How many moles of solid Mg(OH)2 should you add to 200mL of 0.15M lactic acid solution to produce pH 4.0 buffer?

Look up the pKa for lactic acid.
You have 200 x 0.15M HL(lactic acid) = 30 millimols HL.

Set up an ICE chart. You have 30 mmols HL and zero OH^- and zero L^-. You want to add NaOH to it to form the L^- and take away from the HL while doing that.
...........HL + OH^- ==> L^- + H2O
I.........30.....0.......0......0
add..............x..................
C.........-x....-x.......x........
E........30-x....0.......x

Now substitute the E line into the HH equation.
4.0 = pKa + log (x)/(30-x)
Solve for x = millimols OH^- needed to do the job.
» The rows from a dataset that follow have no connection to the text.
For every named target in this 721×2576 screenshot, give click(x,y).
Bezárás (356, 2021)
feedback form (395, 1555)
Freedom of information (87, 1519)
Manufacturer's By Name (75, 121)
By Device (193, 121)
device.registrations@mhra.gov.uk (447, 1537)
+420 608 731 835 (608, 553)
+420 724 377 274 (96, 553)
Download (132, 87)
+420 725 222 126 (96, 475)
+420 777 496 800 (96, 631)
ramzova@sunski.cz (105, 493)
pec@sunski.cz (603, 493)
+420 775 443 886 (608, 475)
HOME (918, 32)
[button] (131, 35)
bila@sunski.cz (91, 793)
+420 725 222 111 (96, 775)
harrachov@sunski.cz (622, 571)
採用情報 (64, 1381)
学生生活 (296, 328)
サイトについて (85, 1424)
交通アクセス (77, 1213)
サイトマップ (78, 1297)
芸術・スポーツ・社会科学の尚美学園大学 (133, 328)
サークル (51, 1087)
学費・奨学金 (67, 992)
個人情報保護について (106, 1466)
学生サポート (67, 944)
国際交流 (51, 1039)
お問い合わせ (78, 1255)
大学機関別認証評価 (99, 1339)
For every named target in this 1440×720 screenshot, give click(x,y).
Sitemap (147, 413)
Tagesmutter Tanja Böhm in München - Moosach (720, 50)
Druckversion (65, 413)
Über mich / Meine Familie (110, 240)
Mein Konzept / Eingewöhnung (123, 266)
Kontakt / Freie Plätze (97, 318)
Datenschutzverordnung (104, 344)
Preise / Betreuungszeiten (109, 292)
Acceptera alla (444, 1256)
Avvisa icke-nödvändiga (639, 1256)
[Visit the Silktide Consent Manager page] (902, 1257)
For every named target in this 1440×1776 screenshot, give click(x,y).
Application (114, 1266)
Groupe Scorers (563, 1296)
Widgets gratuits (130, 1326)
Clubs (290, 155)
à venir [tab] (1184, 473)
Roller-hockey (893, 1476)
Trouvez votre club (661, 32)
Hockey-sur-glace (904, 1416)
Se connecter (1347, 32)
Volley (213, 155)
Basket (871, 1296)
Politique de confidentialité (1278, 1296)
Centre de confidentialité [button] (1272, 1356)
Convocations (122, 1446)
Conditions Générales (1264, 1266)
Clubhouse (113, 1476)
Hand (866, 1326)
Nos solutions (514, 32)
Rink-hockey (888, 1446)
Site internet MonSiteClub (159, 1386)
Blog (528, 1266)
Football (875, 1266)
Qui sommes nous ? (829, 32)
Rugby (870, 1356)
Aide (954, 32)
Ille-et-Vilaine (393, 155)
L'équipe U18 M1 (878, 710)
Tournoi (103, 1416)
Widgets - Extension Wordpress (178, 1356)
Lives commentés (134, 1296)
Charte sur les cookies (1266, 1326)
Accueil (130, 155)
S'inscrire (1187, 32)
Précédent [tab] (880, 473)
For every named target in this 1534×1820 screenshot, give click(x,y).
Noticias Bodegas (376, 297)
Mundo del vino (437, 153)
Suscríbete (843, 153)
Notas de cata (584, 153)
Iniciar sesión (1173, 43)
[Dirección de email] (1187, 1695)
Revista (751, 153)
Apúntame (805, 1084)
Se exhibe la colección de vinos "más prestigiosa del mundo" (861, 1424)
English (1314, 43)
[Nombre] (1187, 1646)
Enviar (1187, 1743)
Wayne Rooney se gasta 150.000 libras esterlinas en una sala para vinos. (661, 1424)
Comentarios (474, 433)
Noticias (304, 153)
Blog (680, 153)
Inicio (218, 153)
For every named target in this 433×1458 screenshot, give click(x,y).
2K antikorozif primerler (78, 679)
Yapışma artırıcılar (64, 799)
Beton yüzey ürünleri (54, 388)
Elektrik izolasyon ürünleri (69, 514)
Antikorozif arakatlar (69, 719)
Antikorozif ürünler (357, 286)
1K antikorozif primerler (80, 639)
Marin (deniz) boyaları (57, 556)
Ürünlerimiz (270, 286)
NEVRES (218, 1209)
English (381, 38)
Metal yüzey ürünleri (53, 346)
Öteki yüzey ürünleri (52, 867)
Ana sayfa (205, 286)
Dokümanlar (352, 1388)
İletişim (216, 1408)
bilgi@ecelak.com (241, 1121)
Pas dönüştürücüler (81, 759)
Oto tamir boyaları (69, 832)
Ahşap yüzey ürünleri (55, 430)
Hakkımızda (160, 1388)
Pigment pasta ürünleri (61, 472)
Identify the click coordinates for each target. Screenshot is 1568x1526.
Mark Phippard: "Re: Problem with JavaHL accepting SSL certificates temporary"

I would convert that to mols, take half of it (since Mg(OH)2 provides twice as much OH per 1 mol Mg(OH)2), then mols x molar mass = grams Mg(OH)2.
I never work one of these without checking it and I recommend you do the same. Start with ? grams Mg(OH)2 [I think the g is approximately 0.5 g], add that to the 0.030 moles HL, check to see how much HL is left and how much L^- is formed (you can do that with regular stoichiometry), stick those back into the HH equation and see if you end up with a pH of 4.0. You did something wrong if you don't get that; I did when I checked my answer.
Post your work if you get stuck.